Go over the entries and report the lines where the word "agent" occurs.

**Supplied data**.
◆ ◆ ◆ ◆ ◆

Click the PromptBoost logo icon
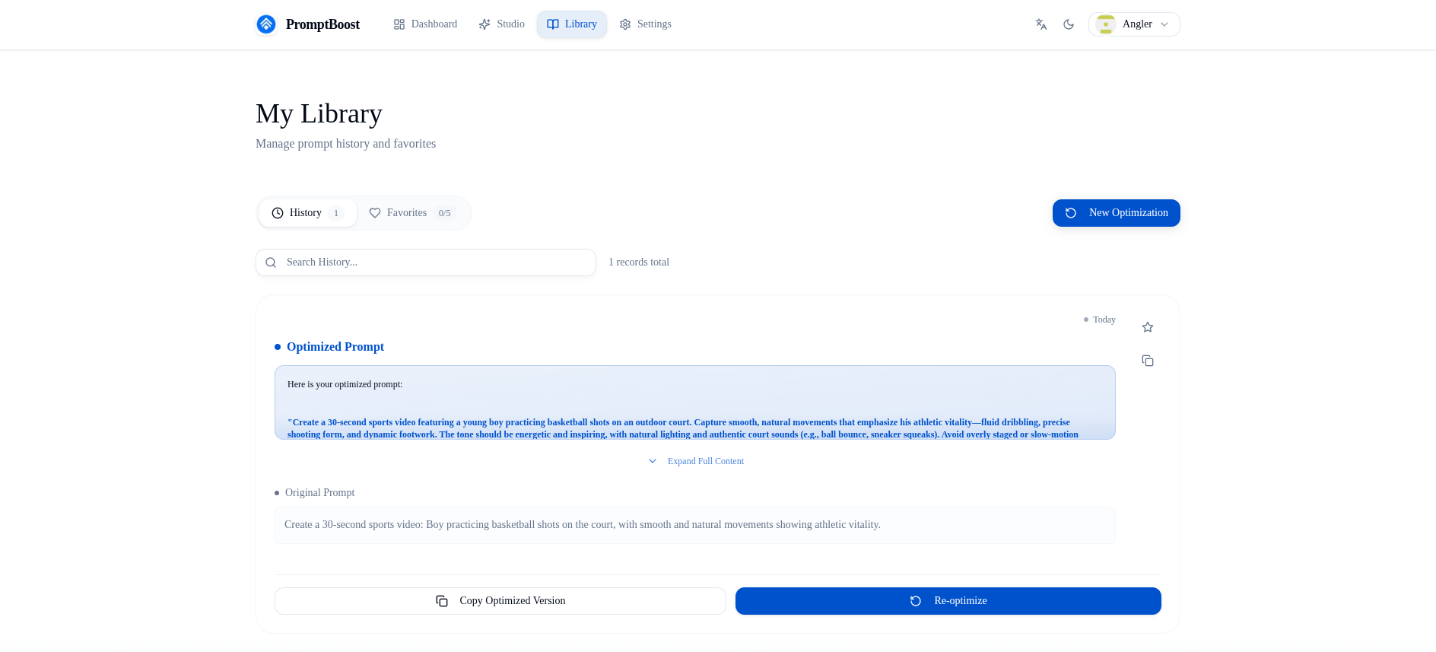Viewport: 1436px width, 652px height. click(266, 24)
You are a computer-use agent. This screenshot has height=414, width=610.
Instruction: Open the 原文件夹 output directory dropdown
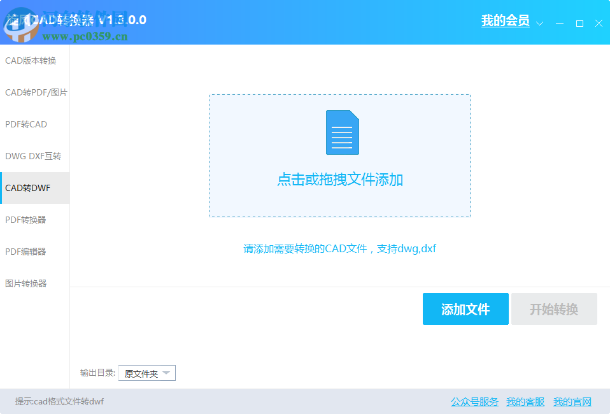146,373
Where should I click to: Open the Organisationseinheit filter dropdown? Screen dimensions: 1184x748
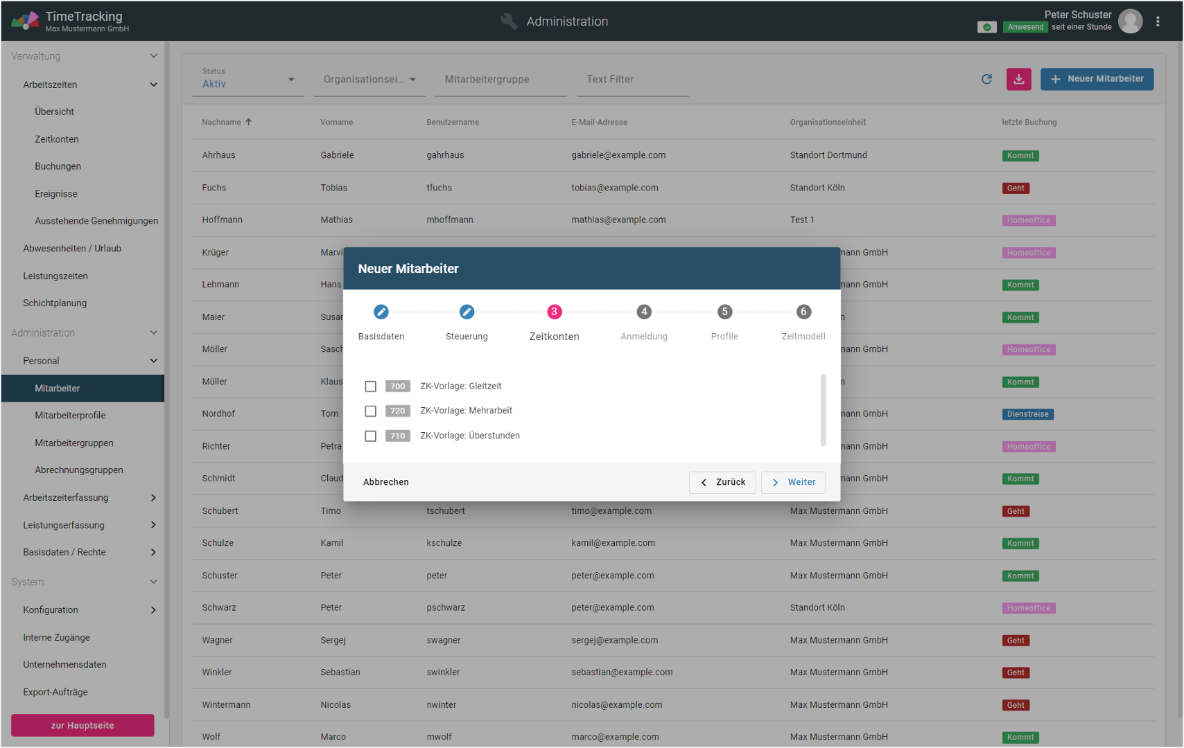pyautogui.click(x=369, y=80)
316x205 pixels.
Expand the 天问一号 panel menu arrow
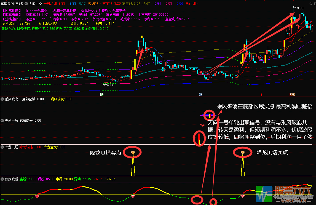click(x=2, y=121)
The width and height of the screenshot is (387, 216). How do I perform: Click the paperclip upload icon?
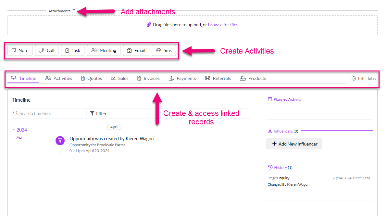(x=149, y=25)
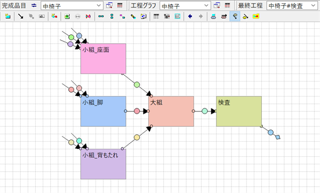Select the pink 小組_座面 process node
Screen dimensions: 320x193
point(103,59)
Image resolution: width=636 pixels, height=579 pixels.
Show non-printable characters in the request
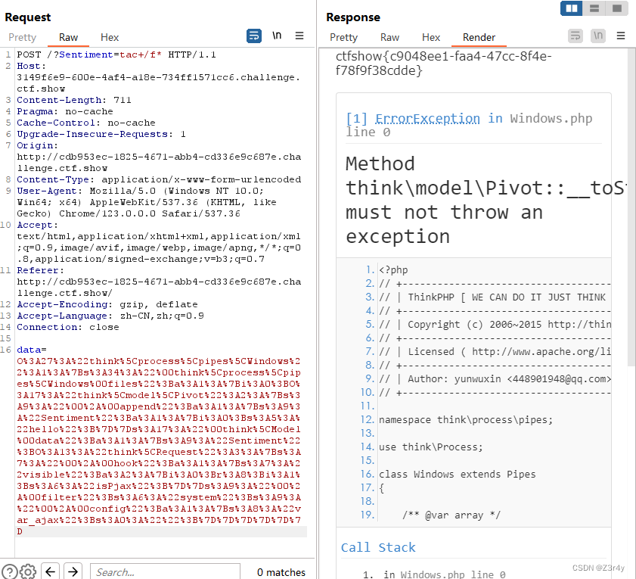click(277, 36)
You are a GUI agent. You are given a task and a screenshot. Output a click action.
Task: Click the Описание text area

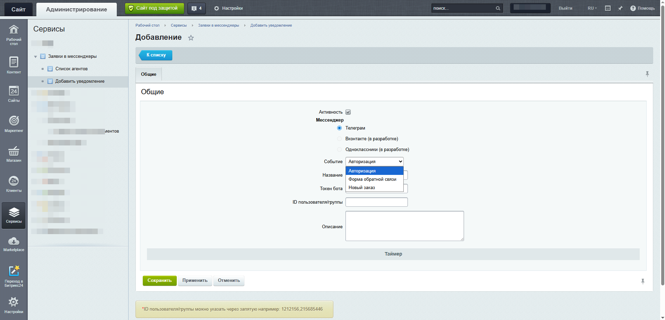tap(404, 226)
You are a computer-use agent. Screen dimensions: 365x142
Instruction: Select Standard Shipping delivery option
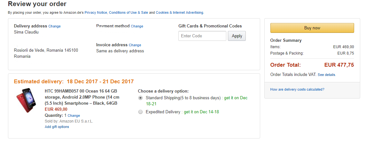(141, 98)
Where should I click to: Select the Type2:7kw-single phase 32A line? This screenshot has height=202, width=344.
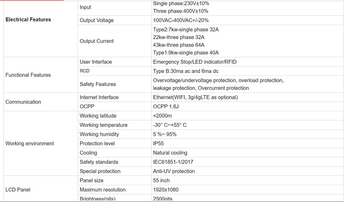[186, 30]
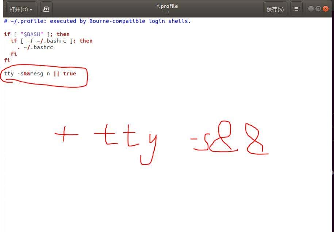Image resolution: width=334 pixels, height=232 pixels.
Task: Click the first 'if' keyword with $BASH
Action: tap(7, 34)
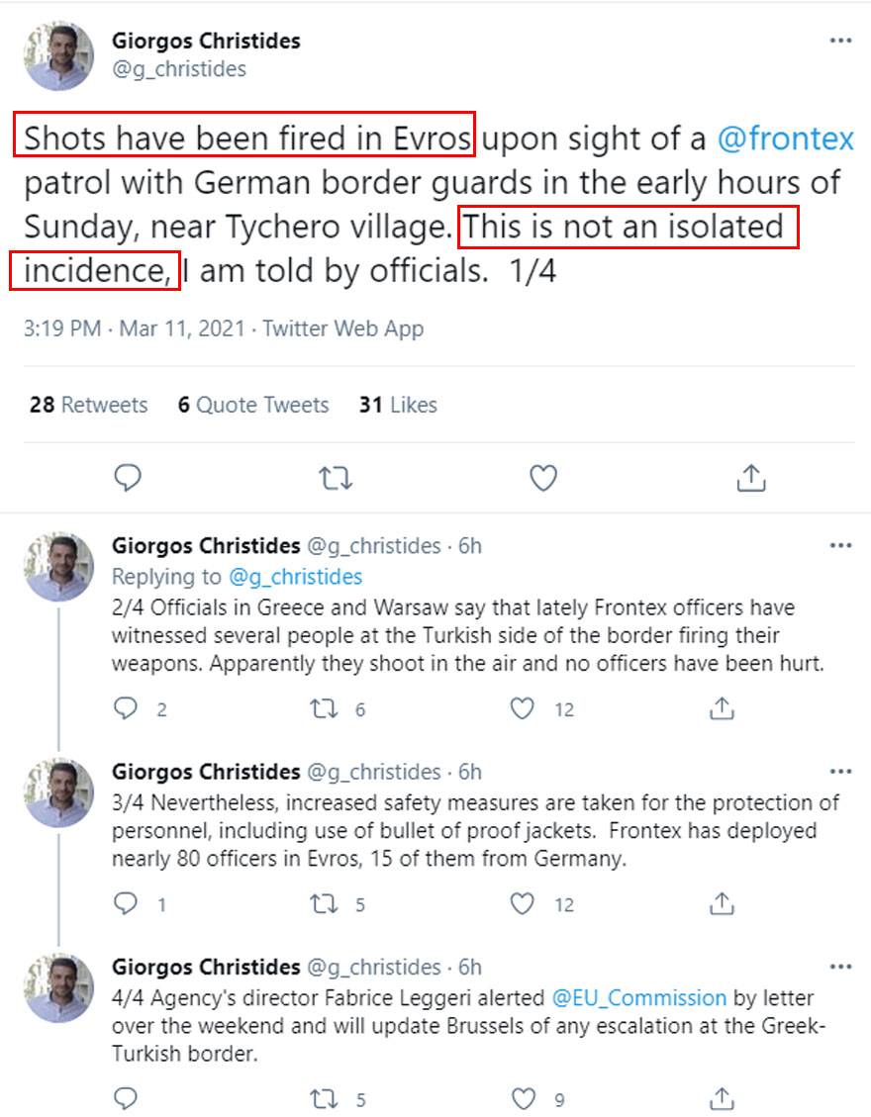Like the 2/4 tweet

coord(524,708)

◆ ◆ ◆ ◆ ◆

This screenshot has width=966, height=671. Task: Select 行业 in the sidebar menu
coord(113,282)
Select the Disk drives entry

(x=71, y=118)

◆ ◆ ◆ ◆ ◆

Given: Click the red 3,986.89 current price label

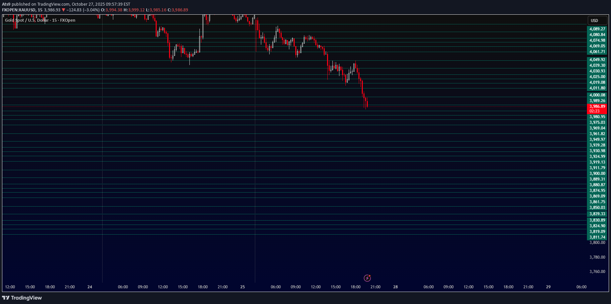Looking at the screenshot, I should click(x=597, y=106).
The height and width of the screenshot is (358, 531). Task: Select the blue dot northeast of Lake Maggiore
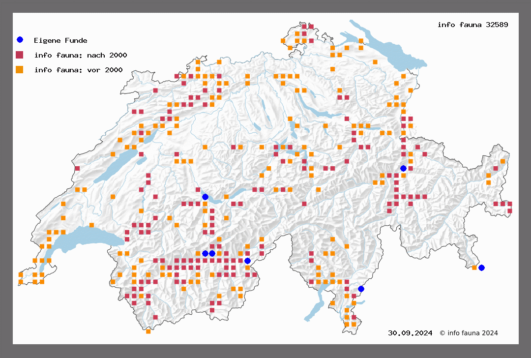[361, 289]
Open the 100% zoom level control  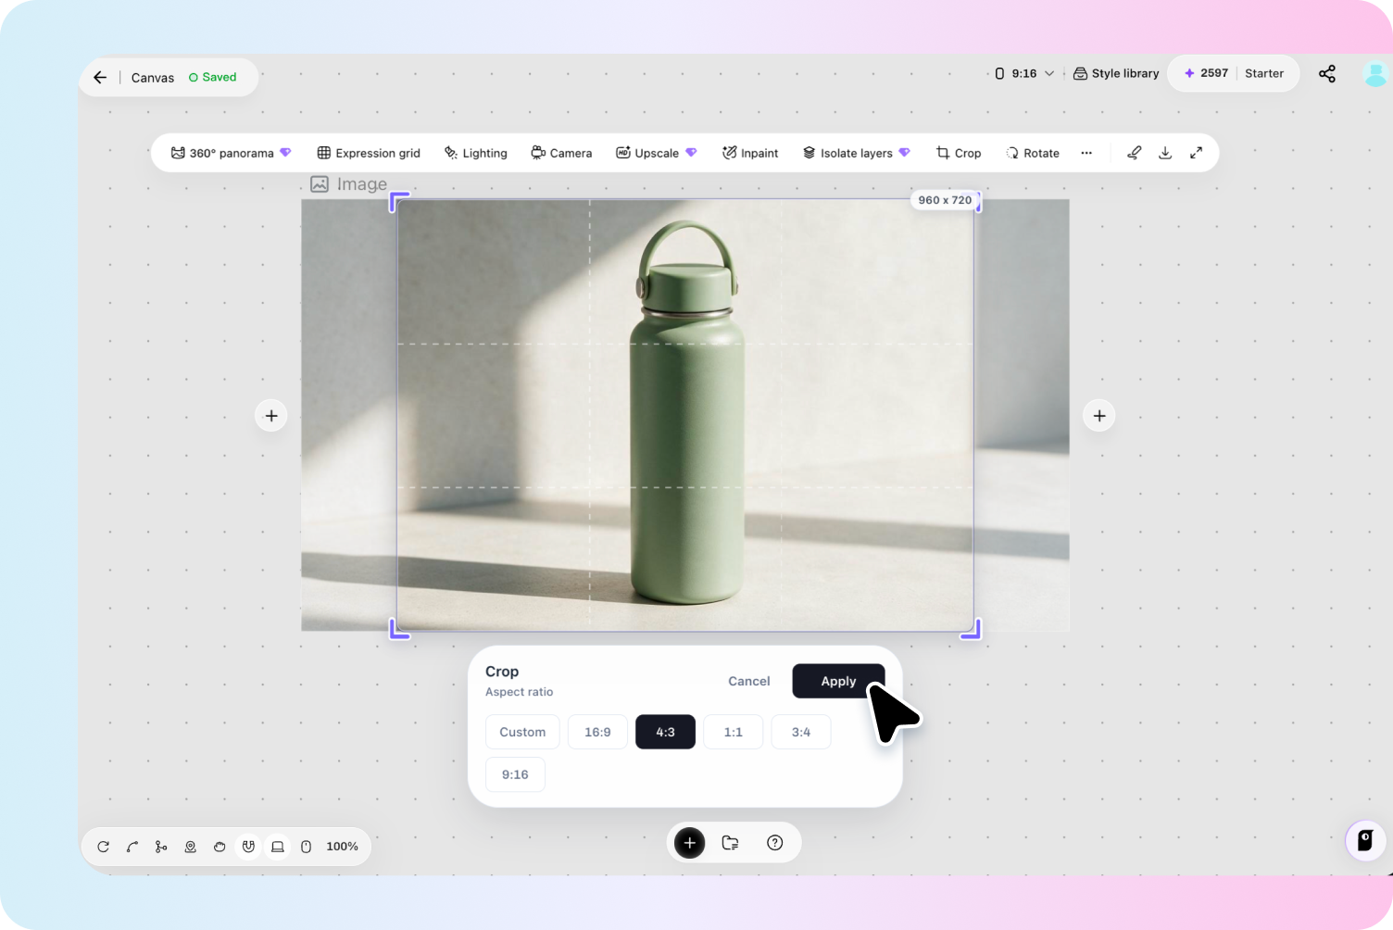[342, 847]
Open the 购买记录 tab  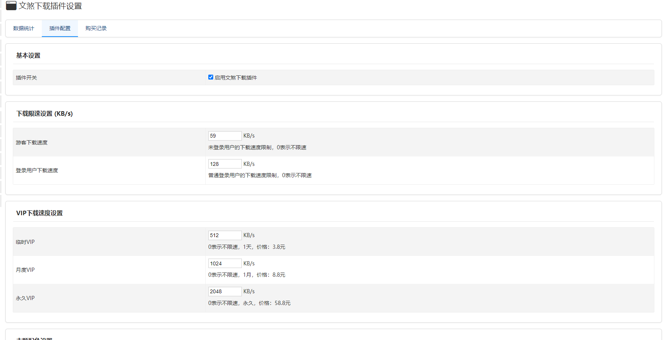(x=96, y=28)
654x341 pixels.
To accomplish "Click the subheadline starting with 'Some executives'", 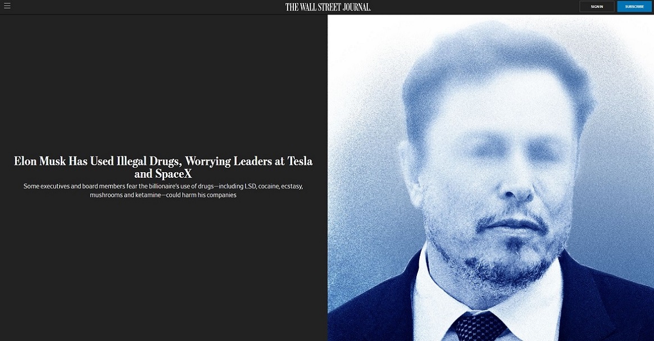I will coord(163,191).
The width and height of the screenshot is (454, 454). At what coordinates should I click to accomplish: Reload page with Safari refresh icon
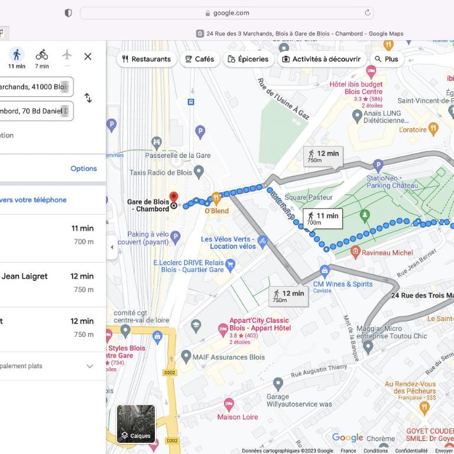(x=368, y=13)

◆ ◆ ◆ ◆ ◆

**Task answer**.
You are a computer-use agent. This screenshot has height=414, width=610.
You are a GUI agent. You are given a task and a screenshot. Output a click action.
You are a computer-use agent. Screen dimensions: 365x142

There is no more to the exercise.